In addition, California’s UTSA statue explicitly states that it does not preempt claims
based upon breach of contract, criminal remedies, or other claims that are not based upon trade
secret misappropriation. Cal. Civ. Code § 3426.7(b). There would no reason for this provision
in California’s statutory scheme (indeed, it would be rendered meaningless) unless the UTSA
functioned to preempt other claims based on supposed misappropriation. Id. See also Leavitt v.

§ **Source data**:
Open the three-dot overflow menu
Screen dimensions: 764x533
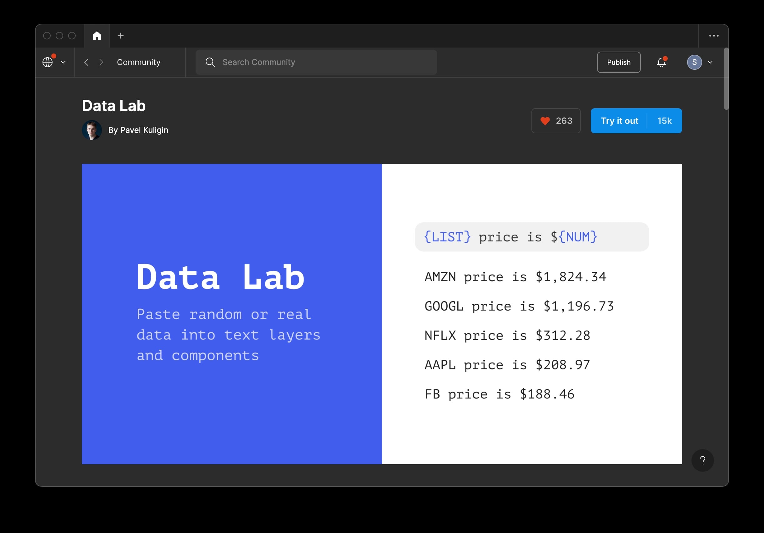713,36
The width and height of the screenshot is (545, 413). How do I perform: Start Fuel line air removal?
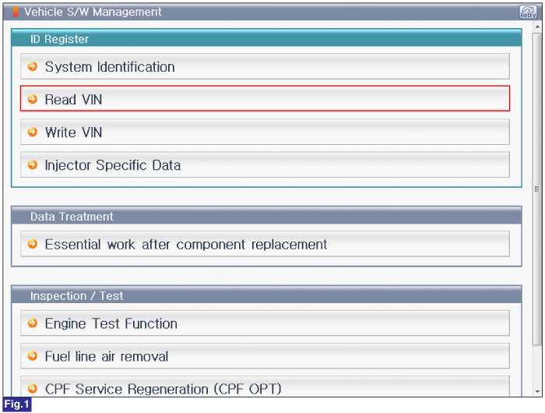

§ **Exercise description**:
In the trade secret passage, rewrite the paragraph beginning "In addition, California's UTSA" as a brief list, covering its sentences through "misappropriation. Id." and keeping its main facts.

§ **Final result**:
- California's UTSA expressly does not preempt claims based on breach of contract, criminal remedies, or other claims not based on trade secret misappropriation (Cal. Civ. Code § 3426.7(b)).
- That provision would serve no purpose, and would be meaningless, unless the UTSA preempted other claims based on supposed misappropriation.